SOURCE TEXT.

J. D. Robb
Calculated in Death
Putnam / February 26, 2013 / $27.95 print, $14.99 digital
On Manhattan's Upper East Side a woman lies dead at the bottom of the stairs, stripped of all her valuables. Most cops might call it a mugging gone wrong, but Lieutenant Eve Dallas knows better.
A well-off accountant and a beloved wife and mother, Marta Dickenson doesn't seem the type to be on anyone's hit list. But when Eve and her partner, Peabody, find blood inside the building, the lieutenant knows Marta's murder was the work of a killer who's trained, but not professional or smart enough to remove all the evidence.
But when someone steals the files out of Marta's office, Eve must immerse herself in her billionaire husband Roarke's world of big business to figure out who's cruel and callous enough to hire a hit on an innocent woman. And as the killer's violent streak begins to escalate, Eve knows she has to draw him out, even if it means using herself as bait.
As 2060 is coming to an end in J.D. Robb's Calculated in Death, the holidays are around the corner and the city is gearing up for the premier of The Icove Agenda, but none of that is enough to stop murder. Lt. Eve Dallas has worked over a decade as a police officer and has more than her fair share of senseless killing. During her years in Homicide, she has outmaneuvered and outwitted many murders in the past, but how can you outthink a murderer whose actions just don’t make sense?
Marta Dickenson, wife and mother of two, is found dead at the bottom of the stairs with a broken neck in a neighborhood she had no business being in. All of her jewelry is taken and so is her coat, but not her expensive boots. She is supposed to look like the victim of fall during a botched robbery, but her injuries aren’t consistent with a fall, and why bother to take her coat, but leave the boots? It just does not make sense and the set-up wouldn’t fool a rookie.
It doesn’t take long for Dallas to track Marta back to her office as a financial auditor and learn that Marta has just been assigned several new files to audit just that morning. Even Eve's husband, Roarke, her own personal master of numbers, wouldn’t be able to find something hinky enough worth killing over with only a brief glance at the file, so what did someone think that Marta found that required her to be silenced permanently?

GIVEN INFORMATION.
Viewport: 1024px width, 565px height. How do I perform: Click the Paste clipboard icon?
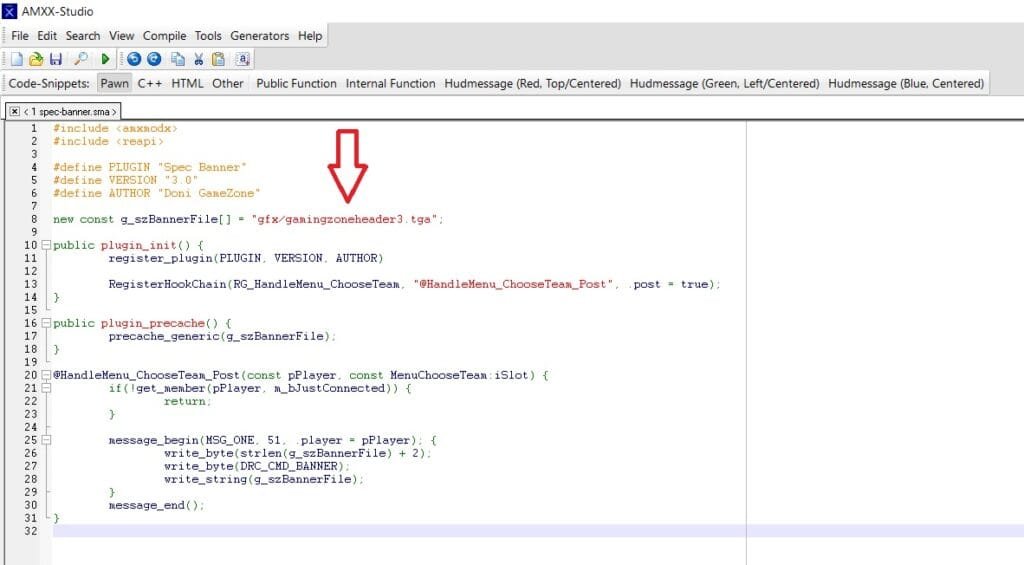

WORK TO DO.
1 - List every character in the novel named in the Calculated in Death description.
2 - Proceed with the Calculated in Death description, writing on from its final question.

THE RESPONSES.
1 - Eve Dallas, Peabody, Marta Dickenson, Roarke

2 -
“They’d have known she had nothing to speak of, and there was no reason to kill her. Arrange to mug her and take the briefcase, the handbag in case she took files home. Then, it’s not that difficult to access a locked office after hours, corrupt files on her comp. Easier, cleaner than murder.”
What kind of killer is desperate enough to kill a quiet wife and mother who wouldn’t have fought back for her family’s sake? A woman who wouldn’t yet have known anything? A killer who kills with the quick efficiency of a hired killer but who leaves the sloppy crime scene of an amateur? Worse, the kind of killer who keeps making illogical decisions—like making a try for Dallas and Peabody.
“Get rid of me, and Peabody, and brush your hands off. Which is stupid again, for the same reason killing Dickenson was stupid. Somebody else just picks up the ball and runs with it.”
“It buys time.”
“That’s true, but kill a cop? Two cops? Wrath of God hits about even with the Wrath of the entire NYPSD. And neither of those hits the level of the Wrath of Roarke.”
The problem grows when she has too many suspects. In this world of big business and even bigger money, where Roarke is at home, there are just too many who are fueled by greed and the desire to take more, no matter who they have to trample on their way to the top.
“I like him.”
“I mean I like him for it because I didn’t like him otherwise. And that’s part of the problem. They all give me a buzz, one way or the other.”
“Very possibly you get a buzz because your instincts tell you none of them are thoroughly clean. They’ve all got pockets where they tuck some dirty little secret.”
With too many suspects and a murderer who isn’t thinking logically, maybe the only way Dallas can find this killer is to choose the next illogical candidate.
Lucy Dosch writes book reviews for her blog http://ebookobsessed.com. Her e-reader has turned her love of reading into an obsession. When she is not reading, she likes to spend time with her husband and two daughters.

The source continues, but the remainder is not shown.